R.K.H v REPUBLIC [2011] KEHC 3517 (KLR)
Full Case Text
REPUBLIC OF KENYA
IN THE HIGH COURT OF KENYA
AT MERU
HCCRA. NO. 12 OF 2008
R.K.H…………………………….………………………………..… APPELLANT
VERSUS
REPUBLIC…………………………………………….…………….RESPONDENT.
LESIIT J.
(From the original conviction and sentence in Criminal Case No. 187 of 2007 of the Senior Resident Magistrate court
at Moyale Hon Mr. J. N. Nduna.)
J U D G E M E N T
The appellant was convicted of one count of stealing stock contrary to section 278 of the Penal code. He was sentenced to 7 years imprisonment as of 30th July 2007. He was aggrieved by the sentence and therefore filed this appeal.
The appellant raised five grounds of appeal. In brief the grounds were that the sentence of seven years imprisonment was harsh and excessive by reason that he was 15 years of age when he committed the offence. The other ground is that the appellant was remorseful and repentant for the offence.
The appellant in his brief submissions urged the court to reconsider the sentence of seven years saying he was 17 years of age. He submitted that the sentence should be reduced for the reasons that it was excessive.
Mr. Kimathi learned counsel in his brief submissions urged that the appellant was a minor at the time of sentence, and ought to have been dealt with under section 191 of the Children’s Act. Mr. Kimathi urged that there are twelve punishments under that section and that imprisonment is not one of them. In the circumstances he urged the court to place him on probation for his rehabilitation.
I have considered this appeal the offence was alleged to have been committed on 4th June 2007. He was convicted for the offence and sentenced to serve seven years imprisonment. On 30th July, 2007. When the appellant first appeared before this court. Age assessment was ordered to be done. The doctor’s report was duly filed. It is dated 25th June 2008. The doctor approximated the age of the appellant as below 18 years old. This means that at the time of the arraignment in court and also at the time of sentencing the appellant was below 18 years of age.

— Dataset extract —
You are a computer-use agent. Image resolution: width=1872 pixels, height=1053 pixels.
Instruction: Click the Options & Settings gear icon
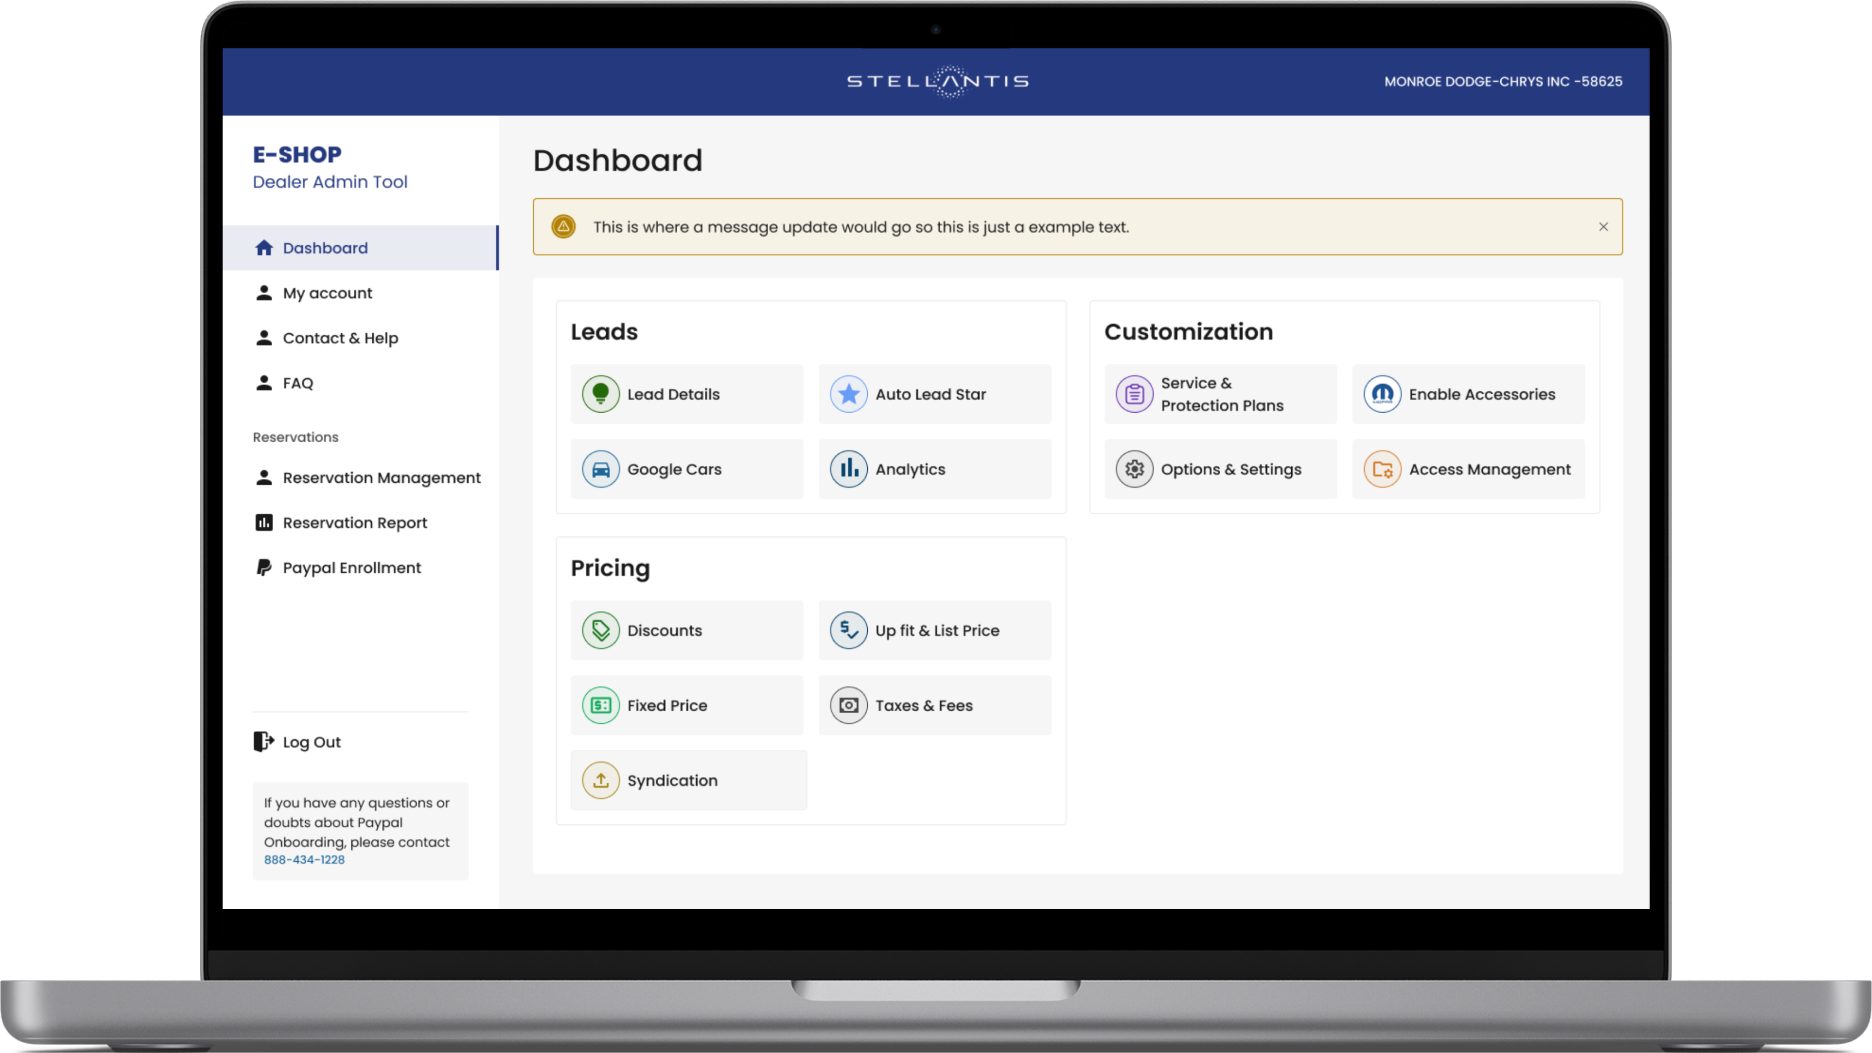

— What is being asked —
From the judgment, reproduce the passage starting at "The appellant in" and ending at "for his rehabilitation.".

— Reply —
The appellant in his brief submissions urged the court to reconsider the sentence of seven years saying he was 17 years of age. He submitted that the sentence should be reduced for the reasons that it was excessive.
Mr. Kimathi learned counsel in his brief submissions urged that the appellant was a minor at the time of sentence, and ought to have been dealt with under section 191 of the Children’s Act. Mr. Kimathi urged that there are twelve punishments under that section and that imprisonment is not one of them. In the circumstances he urged the court to place him on probation for his rehabilitation.